TASK PROMPT ▸
Copy the entries below word for word, beginning at the line that contains "You are a GUI" and continuing through the end of the entries. Leave the pictures out of your copy.

--

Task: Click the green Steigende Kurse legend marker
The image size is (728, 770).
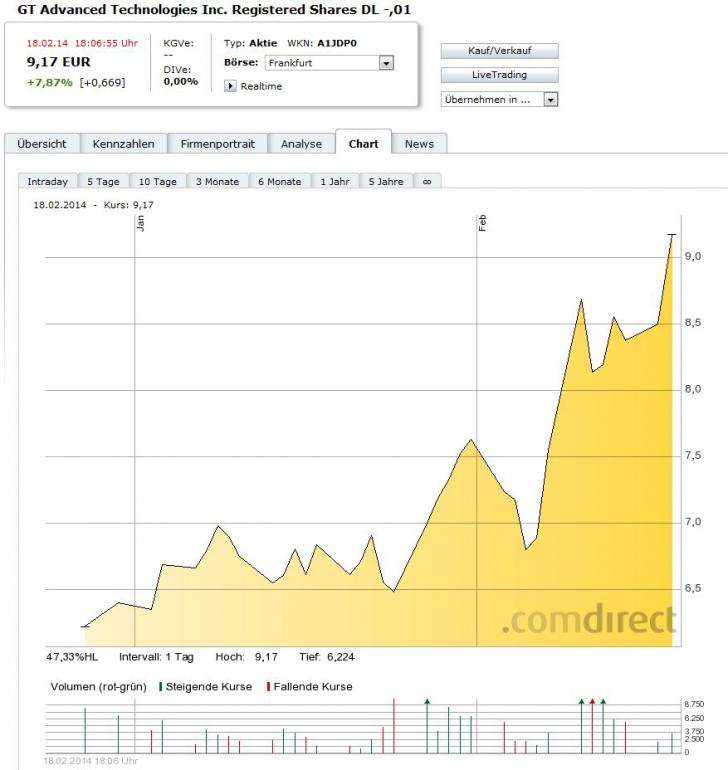Action: [x=160, y=687]
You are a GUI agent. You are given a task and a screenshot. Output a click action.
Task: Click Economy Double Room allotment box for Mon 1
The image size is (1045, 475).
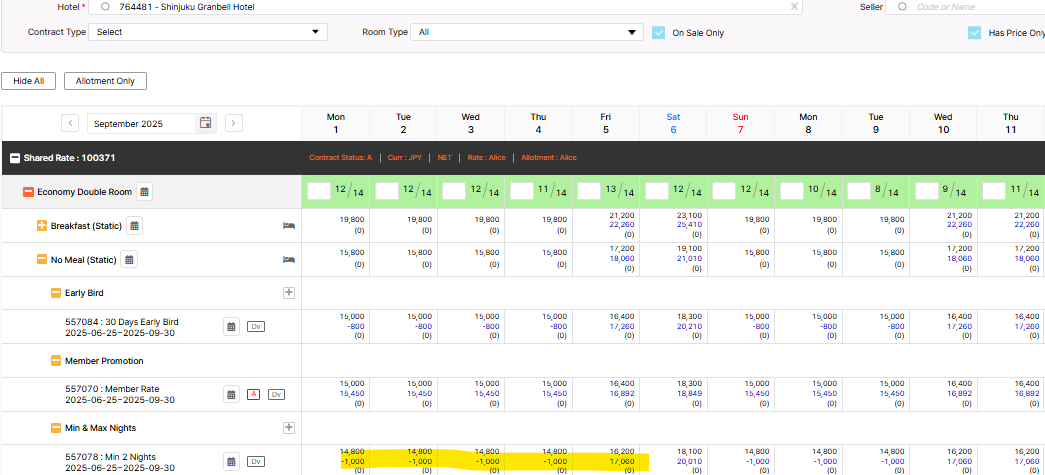pyautogui.click(x=319, y=191)
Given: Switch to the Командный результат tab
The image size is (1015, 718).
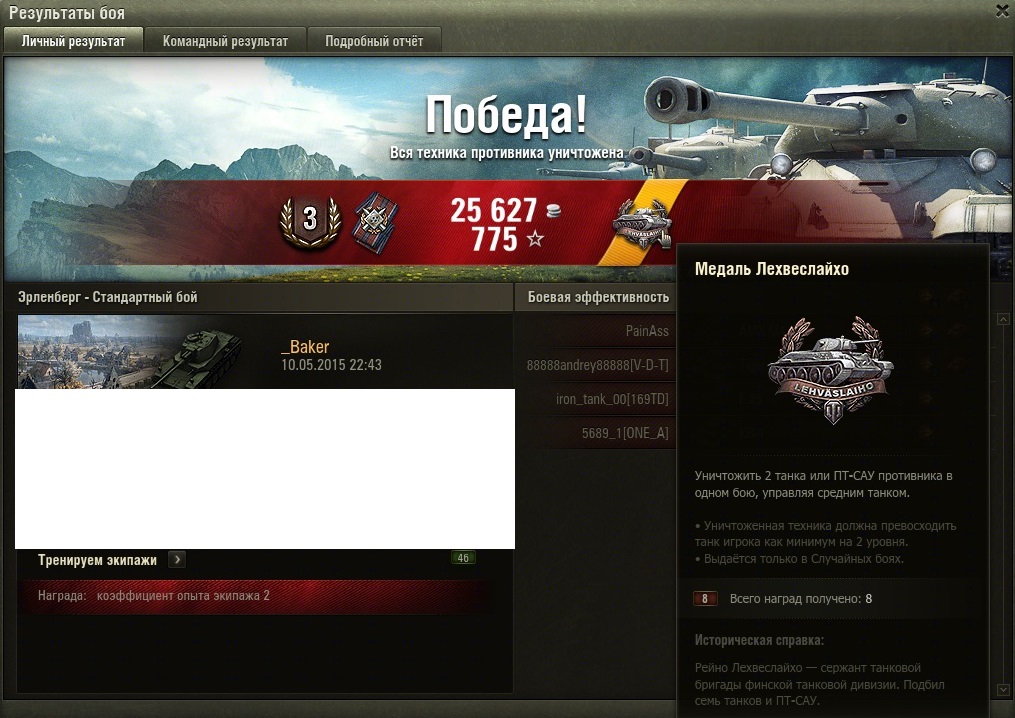Looking at the screenshot, I should pyautogui.click(x=225, y=40).
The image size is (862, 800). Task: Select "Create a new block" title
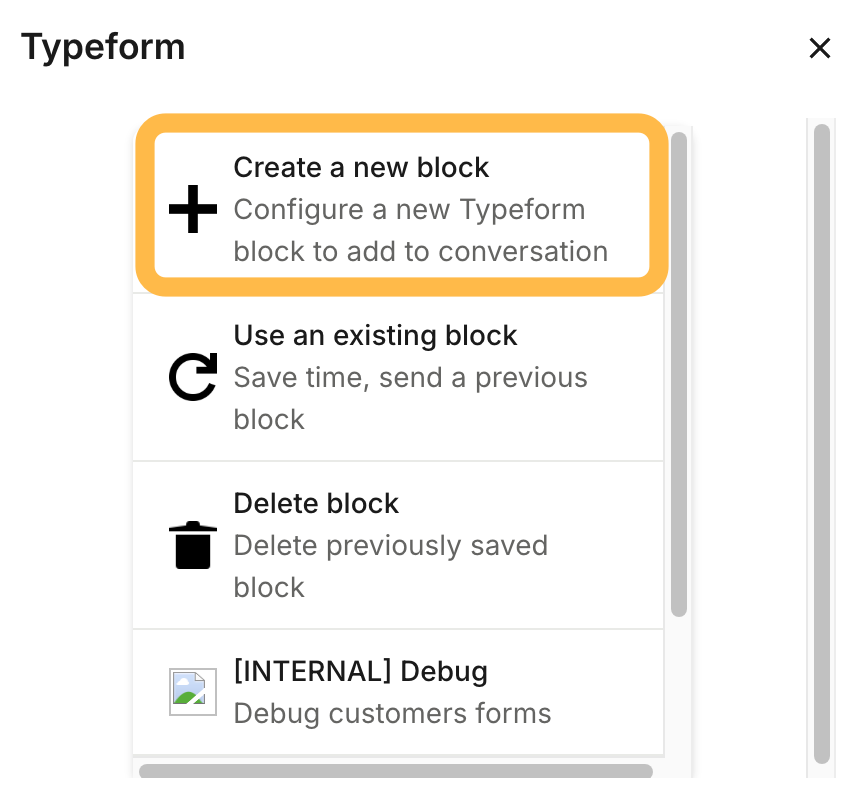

--

SOLUTION TO THIS TASK ▸
You are a GUI agent. You are given a task and a screenshot. Output a click action.
Task: Click Economy Double Room allotment box for Mon 1
The image size is (1045, 475).
pyautogui.click(x=319, y=191)
Given: Switch to the Командный результат tab
The image size is (1015, 718).
Looking at the screenshot, I should pyautogui.click(x=225, y=40).
The image size is (862, 800). Task: Select "Create a new block" title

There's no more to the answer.